I am forwarding syslog messages from ta TP-link SX3008F switch. I was sure they where arriving at the GrayLog input … however they did not show up in the streams After spending some hours, it turned out that GrayLog did fill the timestamp field with a wrong value
In fact not only the time field contained wrong values. E.g. source is also wrong. …
Here an message example and some incorrect results:
<134>2024-01-17 19:31:18 SX3008F 65730 Port 3 SFP Module bias current recover from the high warning threshold.
Timestamp: 2024-01-17 01:00:00.000
source: 19:31:18
2. Describe your environment:
OS Information:
Ubuntu LTS (as VM)
Package Version:
very latest GrayLog and OpenSearch versions
Service logs, configurations, and environment variables:
3. What steps have you already taken to try and solve the problem?
I spend some hours finding the cause of the problem. After some verdict in relation timestamp, I found the messages / the cause by searching from yesterday to tomorrow.
4. How can the community help?
I especially need to fix/override the timestamp. Best solution is of course in the time could be extracted from the message, but just using the (local) message arrival time would all ready do the job
I would also like to know if the incoming message is wrong or graylog is wrong. So that it is clear who should fix the issue
I more or less worked around the problem using two pipeline rules:
rule-1 <<
rule “Correct_SX3008F_TimeStamp”
when
contains(
value: to_string($message.“full_message”),
search: “SX3008F”,
ignore_case: false
)
then
set_field(“timestamp”, now(“Europe/Amsterdam”));
end
rule-2
rule “process_sx3008”
when
has_field(
field : “full_message”
)
AND
contains(
value: to_string($message.“full_message”),
search: " SX3008F",
ignore_case: false
)
then
let gl2_fragment_grok_results = grok(
pattern: “^%{NOTSPACE}>%{NOTSPACE}%{SPACE}%{NOTSPACE}%{SPACE}%{WORD:source}%{GREEDYDATA:application_msg}”,
value: to_string($message.“full_message”),
only_named_captures: true
);
set_fields(
fields: gl2_fragment_grok_results
);
end
Note that the first rule is not really correct I have no solution yet for the required summer / winter time correction, which as result that the time is e.g. 12:00 where in reality it is 13:00
And of course (less severe) I use the message arriving time and not the time in the message text.

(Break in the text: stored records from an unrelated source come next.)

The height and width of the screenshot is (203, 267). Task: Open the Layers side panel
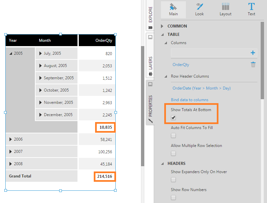(x=150, y=65)
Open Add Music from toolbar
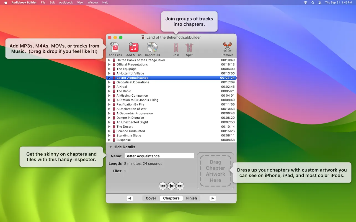The height and width of the screenshot is (222, 356). tap(134, 48)
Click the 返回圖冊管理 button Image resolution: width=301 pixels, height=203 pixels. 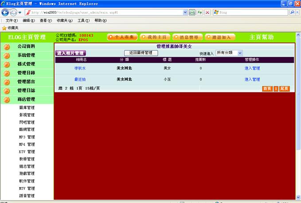pos(141,53)
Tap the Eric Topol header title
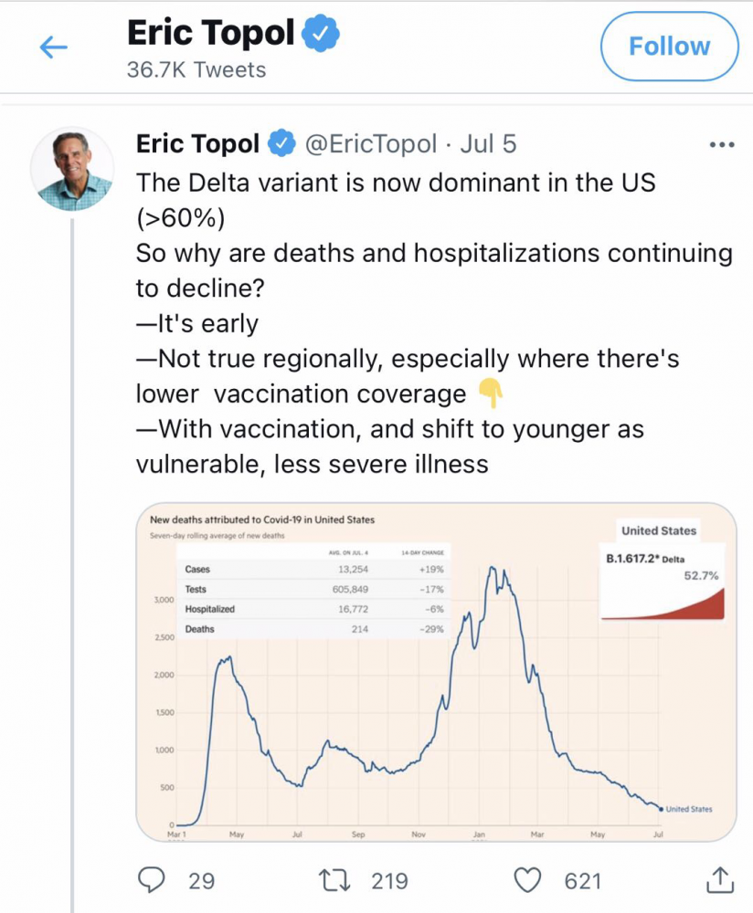753x913 pixels. [211, 34]
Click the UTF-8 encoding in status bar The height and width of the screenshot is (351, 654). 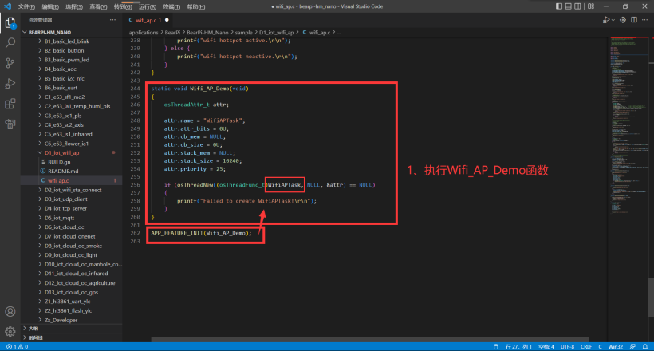click(x=566, y=347)
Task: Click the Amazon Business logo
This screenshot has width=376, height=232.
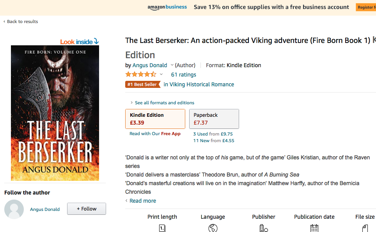Action: [167, 7]
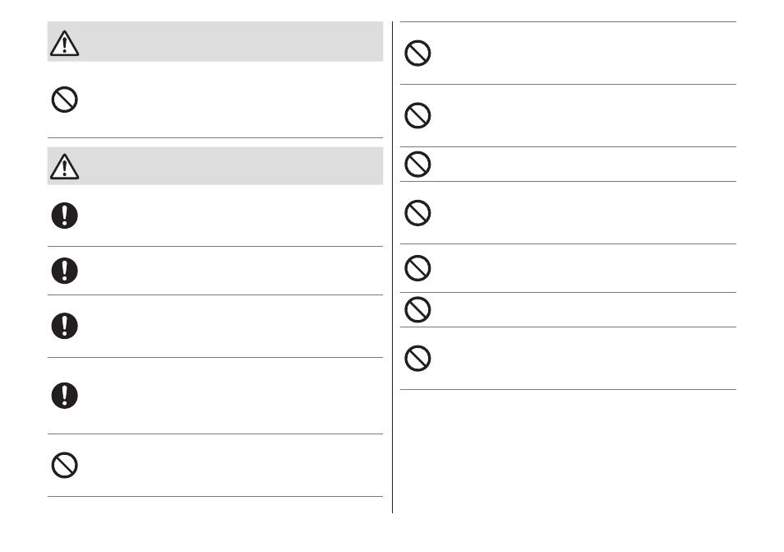Click the second prohibition icon in right column
Image resolution: width=784 pixels, height=552 pixels.
tap(417, 116)
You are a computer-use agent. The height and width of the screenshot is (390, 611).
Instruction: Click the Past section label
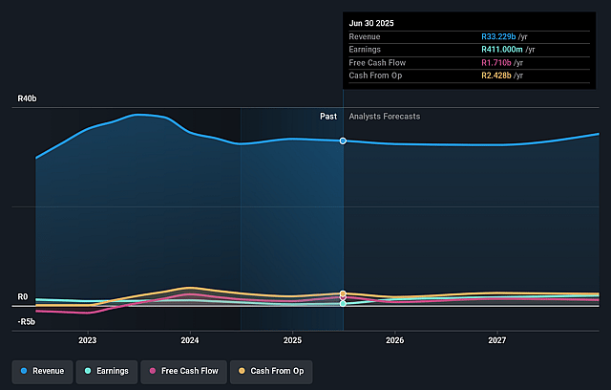[x=327, y=117]
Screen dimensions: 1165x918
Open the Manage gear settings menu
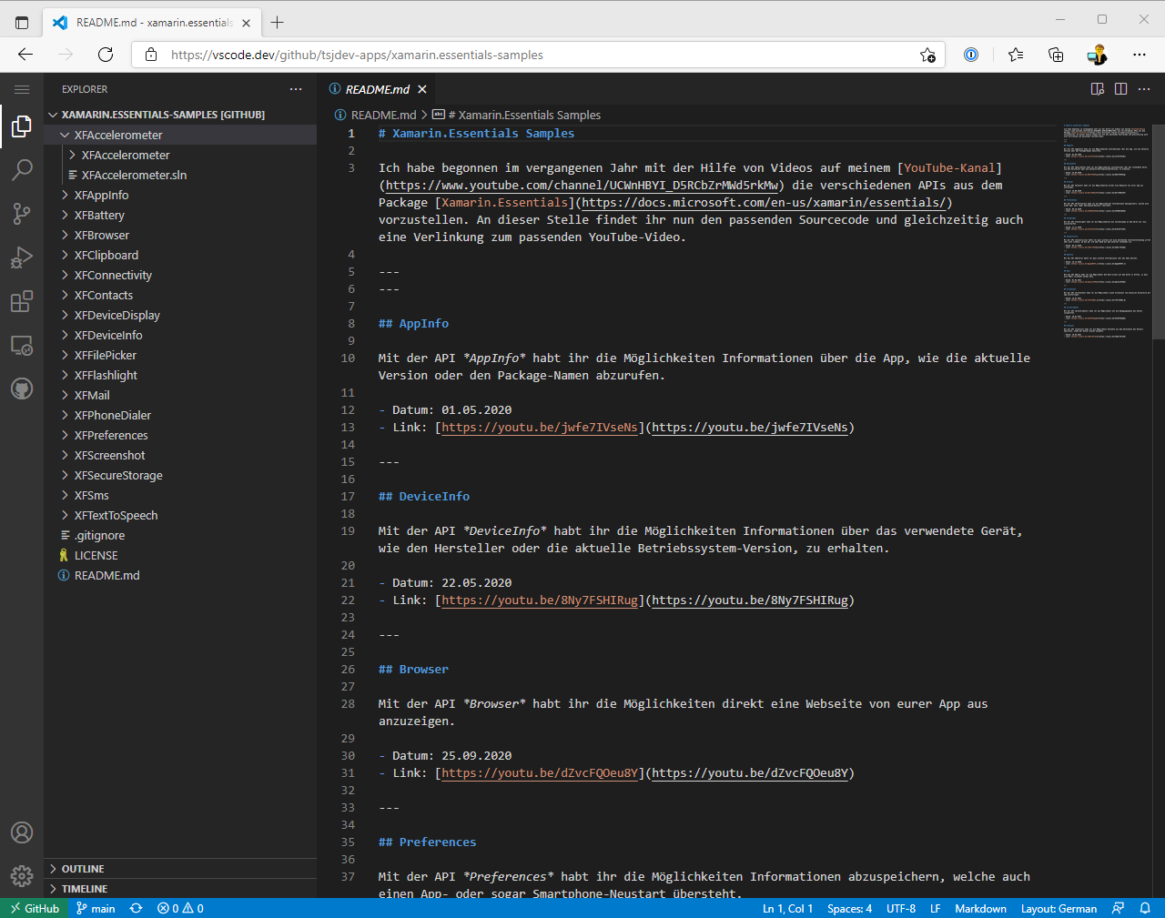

That this kind of workarounds are necessary … hum, should not be …
I think there is a general recommendation to have your Graylog instance OS and devices that you are logging all set up as UTC, then you can offset in reporting. Not sure if that is helpful to you or not, but timezone differences can be a real pain.
As described I worked around the problem. I used the same method for an other switch type.
I agree that all systems at UTC has advantages, but I like to see all messages in local time on all my equipment. Up to now that is not really a problem. GrayLog inputs allow you to set the source time zone. For a company having equipment in different country’s the situation is of course different.